Records from a dataset:
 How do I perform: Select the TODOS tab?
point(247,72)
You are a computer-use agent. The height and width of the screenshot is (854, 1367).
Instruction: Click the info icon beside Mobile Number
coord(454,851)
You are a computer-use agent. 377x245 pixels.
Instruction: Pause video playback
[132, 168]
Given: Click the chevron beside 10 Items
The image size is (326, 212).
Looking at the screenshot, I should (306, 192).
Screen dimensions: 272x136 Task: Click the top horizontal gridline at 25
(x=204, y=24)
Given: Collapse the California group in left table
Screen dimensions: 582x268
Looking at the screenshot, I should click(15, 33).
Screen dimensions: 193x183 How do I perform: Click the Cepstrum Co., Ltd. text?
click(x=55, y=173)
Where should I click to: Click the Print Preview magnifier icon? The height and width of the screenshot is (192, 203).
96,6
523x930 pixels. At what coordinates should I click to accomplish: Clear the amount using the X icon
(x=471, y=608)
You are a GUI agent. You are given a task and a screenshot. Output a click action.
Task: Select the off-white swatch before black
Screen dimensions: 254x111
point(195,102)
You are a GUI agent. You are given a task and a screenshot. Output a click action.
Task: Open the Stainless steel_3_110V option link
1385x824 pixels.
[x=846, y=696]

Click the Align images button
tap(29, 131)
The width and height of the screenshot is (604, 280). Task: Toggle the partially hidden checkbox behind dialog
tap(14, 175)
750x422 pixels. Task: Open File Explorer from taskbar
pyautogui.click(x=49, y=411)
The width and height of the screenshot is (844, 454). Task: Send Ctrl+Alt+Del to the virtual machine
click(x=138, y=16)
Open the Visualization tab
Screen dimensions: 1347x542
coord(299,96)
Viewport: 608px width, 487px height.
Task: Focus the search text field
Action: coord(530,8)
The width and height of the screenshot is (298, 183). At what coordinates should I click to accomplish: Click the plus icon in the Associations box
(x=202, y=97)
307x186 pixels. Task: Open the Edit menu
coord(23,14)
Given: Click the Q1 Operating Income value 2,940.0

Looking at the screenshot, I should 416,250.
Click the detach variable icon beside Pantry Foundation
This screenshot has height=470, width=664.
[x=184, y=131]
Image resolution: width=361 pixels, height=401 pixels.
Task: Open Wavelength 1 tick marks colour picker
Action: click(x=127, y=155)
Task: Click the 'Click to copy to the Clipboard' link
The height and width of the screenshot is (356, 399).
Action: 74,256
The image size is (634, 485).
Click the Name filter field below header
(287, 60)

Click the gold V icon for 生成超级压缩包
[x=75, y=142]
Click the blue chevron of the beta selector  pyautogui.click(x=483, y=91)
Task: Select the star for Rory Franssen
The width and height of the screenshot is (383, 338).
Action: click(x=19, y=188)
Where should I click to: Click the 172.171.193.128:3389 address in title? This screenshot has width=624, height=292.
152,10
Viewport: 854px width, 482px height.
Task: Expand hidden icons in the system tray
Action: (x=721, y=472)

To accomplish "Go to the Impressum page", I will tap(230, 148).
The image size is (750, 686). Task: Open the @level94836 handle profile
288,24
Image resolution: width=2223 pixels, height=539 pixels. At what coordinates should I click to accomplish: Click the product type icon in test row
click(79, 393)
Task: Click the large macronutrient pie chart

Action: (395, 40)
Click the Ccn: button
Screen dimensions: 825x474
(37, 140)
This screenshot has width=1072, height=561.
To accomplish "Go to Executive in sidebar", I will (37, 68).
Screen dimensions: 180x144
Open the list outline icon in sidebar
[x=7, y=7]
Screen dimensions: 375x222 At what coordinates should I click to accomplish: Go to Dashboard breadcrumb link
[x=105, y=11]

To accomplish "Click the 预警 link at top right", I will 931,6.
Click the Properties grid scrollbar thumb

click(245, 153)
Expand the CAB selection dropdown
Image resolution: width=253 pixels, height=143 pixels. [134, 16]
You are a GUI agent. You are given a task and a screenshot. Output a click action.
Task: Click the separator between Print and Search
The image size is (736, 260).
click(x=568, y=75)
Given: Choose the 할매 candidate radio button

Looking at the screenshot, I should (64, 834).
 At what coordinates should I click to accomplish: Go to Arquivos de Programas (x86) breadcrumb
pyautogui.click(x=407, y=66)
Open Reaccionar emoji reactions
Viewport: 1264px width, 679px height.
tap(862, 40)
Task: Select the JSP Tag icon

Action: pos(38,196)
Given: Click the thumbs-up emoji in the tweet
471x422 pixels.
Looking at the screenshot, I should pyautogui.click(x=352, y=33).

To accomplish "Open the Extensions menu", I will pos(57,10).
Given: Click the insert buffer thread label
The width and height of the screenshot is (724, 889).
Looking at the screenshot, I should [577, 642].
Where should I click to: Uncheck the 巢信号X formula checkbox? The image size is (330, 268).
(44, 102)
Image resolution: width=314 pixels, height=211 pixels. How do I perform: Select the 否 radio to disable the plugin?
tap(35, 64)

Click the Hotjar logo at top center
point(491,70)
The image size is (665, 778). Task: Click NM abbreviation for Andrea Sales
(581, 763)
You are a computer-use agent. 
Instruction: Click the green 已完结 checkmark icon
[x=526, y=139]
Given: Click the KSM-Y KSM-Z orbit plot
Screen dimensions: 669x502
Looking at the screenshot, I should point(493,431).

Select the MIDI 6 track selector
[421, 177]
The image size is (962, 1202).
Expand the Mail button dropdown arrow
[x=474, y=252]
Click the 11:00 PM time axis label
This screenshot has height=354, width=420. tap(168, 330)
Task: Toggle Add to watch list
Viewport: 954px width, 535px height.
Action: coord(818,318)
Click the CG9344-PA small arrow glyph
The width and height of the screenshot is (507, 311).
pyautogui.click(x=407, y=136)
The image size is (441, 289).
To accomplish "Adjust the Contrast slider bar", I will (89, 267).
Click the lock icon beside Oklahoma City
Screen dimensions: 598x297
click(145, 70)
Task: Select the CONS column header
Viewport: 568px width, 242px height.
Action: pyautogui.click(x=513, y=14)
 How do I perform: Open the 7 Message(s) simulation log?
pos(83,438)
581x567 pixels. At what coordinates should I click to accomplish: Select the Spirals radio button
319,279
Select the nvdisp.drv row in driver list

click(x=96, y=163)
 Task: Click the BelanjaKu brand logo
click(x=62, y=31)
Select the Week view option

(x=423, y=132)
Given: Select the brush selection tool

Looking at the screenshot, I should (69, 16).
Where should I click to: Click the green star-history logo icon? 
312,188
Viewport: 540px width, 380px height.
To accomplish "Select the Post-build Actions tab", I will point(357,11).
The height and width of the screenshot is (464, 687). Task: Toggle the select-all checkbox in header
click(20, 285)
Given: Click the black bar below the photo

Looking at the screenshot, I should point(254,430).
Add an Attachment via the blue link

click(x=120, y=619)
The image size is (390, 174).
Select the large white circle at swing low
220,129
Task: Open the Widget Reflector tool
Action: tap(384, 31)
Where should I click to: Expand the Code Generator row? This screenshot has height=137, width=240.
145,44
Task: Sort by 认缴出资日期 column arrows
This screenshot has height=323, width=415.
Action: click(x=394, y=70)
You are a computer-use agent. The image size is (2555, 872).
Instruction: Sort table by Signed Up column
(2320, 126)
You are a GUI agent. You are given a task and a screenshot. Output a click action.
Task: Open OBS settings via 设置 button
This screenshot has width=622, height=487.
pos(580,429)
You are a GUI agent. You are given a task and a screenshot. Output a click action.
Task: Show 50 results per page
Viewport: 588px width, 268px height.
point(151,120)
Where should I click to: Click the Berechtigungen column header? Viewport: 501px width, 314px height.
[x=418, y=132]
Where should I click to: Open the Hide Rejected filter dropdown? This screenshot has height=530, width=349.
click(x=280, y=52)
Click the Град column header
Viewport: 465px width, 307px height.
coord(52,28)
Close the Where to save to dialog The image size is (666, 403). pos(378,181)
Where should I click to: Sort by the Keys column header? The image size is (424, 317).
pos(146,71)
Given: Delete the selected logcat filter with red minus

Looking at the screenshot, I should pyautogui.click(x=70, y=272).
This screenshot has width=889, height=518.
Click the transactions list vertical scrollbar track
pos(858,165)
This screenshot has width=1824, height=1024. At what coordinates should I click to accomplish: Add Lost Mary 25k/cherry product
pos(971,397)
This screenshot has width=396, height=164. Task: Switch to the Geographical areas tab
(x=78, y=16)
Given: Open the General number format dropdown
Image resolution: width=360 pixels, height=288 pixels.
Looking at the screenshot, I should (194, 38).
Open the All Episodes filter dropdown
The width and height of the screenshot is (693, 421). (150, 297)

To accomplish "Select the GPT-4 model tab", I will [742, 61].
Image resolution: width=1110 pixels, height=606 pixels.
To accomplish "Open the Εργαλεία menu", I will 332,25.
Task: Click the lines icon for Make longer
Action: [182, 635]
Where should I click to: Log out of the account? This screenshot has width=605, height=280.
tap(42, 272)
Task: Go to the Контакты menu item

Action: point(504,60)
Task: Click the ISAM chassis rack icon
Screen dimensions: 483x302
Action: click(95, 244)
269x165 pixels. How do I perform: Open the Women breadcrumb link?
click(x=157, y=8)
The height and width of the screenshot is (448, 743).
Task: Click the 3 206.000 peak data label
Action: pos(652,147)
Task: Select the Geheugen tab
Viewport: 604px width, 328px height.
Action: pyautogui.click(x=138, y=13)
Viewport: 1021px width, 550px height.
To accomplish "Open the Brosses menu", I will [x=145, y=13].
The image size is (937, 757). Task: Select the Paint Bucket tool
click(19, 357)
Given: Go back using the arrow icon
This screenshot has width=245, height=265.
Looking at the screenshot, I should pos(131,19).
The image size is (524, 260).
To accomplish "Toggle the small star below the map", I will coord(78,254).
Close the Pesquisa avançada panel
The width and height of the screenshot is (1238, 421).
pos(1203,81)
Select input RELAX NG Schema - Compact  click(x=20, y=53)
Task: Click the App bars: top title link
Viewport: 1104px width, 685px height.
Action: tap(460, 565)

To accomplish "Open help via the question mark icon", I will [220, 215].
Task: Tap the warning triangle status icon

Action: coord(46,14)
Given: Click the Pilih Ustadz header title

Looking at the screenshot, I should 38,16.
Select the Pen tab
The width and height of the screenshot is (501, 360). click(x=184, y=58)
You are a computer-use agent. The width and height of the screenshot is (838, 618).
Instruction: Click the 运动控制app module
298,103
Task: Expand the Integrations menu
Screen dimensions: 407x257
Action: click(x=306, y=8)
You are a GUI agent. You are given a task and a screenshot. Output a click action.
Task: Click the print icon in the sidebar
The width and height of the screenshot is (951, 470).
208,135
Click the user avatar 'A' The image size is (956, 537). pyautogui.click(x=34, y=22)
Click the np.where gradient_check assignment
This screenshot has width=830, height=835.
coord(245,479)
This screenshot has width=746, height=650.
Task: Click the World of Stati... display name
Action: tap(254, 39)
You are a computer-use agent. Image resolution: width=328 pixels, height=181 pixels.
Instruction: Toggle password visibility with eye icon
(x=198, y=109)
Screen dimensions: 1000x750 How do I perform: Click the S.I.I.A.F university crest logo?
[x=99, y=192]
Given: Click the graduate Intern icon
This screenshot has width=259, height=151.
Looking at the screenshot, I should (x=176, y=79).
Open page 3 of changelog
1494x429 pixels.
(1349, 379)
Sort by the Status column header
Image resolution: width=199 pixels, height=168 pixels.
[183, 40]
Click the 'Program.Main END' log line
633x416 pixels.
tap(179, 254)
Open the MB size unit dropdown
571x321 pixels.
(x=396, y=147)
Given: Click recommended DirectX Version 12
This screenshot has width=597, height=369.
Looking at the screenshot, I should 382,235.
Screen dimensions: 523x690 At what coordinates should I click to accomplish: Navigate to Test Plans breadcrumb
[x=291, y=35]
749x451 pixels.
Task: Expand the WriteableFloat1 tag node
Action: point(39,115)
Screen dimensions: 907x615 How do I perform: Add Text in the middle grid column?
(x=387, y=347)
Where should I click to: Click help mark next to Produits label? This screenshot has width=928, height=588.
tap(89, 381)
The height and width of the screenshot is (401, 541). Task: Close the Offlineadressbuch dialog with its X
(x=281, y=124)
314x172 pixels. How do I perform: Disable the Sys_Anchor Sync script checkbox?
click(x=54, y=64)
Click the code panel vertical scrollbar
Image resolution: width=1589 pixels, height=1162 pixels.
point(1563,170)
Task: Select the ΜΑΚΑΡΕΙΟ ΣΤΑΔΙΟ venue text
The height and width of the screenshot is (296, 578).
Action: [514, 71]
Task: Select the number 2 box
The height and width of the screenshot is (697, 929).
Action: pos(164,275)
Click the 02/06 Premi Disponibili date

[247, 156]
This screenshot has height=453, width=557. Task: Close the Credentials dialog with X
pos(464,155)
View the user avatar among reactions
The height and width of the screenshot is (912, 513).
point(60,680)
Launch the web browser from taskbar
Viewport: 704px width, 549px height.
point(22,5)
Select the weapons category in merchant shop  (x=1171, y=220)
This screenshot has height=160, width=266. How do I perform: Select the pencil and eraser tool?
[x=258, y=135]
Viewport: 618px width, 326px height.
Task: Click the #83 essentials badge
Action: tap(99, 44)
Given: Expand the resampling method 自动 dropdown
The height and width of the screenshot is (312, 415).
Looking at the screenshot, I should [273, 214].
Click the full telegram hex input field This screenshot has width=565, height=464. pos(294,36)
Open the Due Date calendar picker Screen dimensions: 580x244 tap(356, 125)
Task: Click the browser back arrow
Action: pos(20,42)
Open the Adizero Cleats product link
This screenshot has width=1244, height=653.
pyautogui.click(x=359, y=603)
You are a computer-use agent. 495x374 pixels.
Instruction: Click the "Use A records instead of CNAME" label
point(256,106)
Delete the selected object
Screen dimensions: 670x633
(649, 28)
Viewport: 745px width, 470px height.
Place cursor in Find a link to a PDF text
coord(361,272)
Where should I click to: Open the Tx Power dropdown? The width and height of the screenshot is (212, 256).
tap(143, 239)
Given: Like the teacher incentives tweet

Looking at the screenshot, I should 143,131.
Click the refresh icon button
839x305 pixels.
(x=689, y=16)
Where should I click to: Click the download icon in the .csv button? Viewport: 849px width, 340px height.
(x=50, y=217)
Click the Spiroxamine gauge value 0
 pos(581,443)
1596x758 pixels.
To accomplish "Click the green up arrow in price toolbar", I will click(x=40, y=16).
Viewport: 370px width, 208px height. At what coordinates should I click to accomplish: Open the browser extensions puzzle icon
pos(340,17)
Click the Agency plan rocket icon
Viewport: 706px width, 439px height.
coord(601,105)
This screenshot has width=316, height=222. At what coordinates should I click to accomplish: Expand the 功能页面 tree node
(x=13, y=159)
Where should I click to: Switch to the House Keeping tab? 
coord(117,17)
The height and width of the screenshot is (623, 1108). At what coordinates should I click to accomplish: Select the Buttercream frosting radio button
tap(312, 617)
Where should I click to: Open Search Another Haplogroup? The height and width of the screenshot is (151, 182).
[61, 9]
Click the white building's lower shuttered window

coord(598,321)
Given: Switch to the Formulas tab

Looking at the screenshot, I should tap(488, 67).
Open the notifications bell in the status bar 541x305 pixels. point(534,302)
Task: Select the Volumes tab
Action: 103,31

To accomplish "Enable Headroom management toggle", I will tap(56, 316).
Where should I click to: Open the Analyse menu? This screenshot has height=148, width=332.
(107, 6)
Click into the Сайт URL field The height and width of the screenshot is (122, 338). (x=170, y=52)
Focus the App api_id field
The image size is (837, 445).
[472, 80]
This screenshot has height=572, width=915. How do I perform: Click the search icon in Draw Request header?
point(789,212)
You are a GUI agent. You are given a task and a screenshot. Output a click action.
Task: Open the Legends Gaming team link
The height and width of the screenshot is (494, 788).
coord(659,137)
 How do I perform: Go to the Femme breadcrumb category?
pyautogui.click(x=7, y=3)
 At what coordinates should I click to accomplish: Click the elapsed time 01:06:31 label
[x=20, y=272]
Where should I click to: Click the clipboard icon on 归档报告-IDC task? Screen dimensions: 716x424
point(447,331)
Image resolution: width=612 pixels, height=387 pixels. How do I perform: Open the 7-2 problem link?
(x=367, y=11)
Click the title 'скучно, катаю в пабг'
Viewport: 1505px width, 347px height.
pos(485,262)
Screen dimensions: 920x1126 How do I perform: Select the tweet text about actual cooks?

**About this exercise:**
From the line containing "How do I perform: Go" to the final line of the data, repeat each line exactly. Include both ends.

**Answer area:**
 How do I perform: Go to the Femme breadcrumb category?
pyautogui.click(x=7, y=3)
 At what coordinates should I click to accomplish: Click the elapsed time 01:06:31 label
[x=20, y=272]
Where should I click to: Click the clipboard icon on 归档报告-IDC task? Screen dimensions: 716x424
point(447,331)
Image resolution: width=612 pixels, height=387 pixels. How do I perform: Open the 7-2 problem link?
(x=367, y=11)
Click the title 'скучно, катаю в пабг'
Viewport: 1505px width, 347px height.
pos(485,262)
Screen dimensions: 920x1126 How do I perform: Select the tweet text about actual cooks?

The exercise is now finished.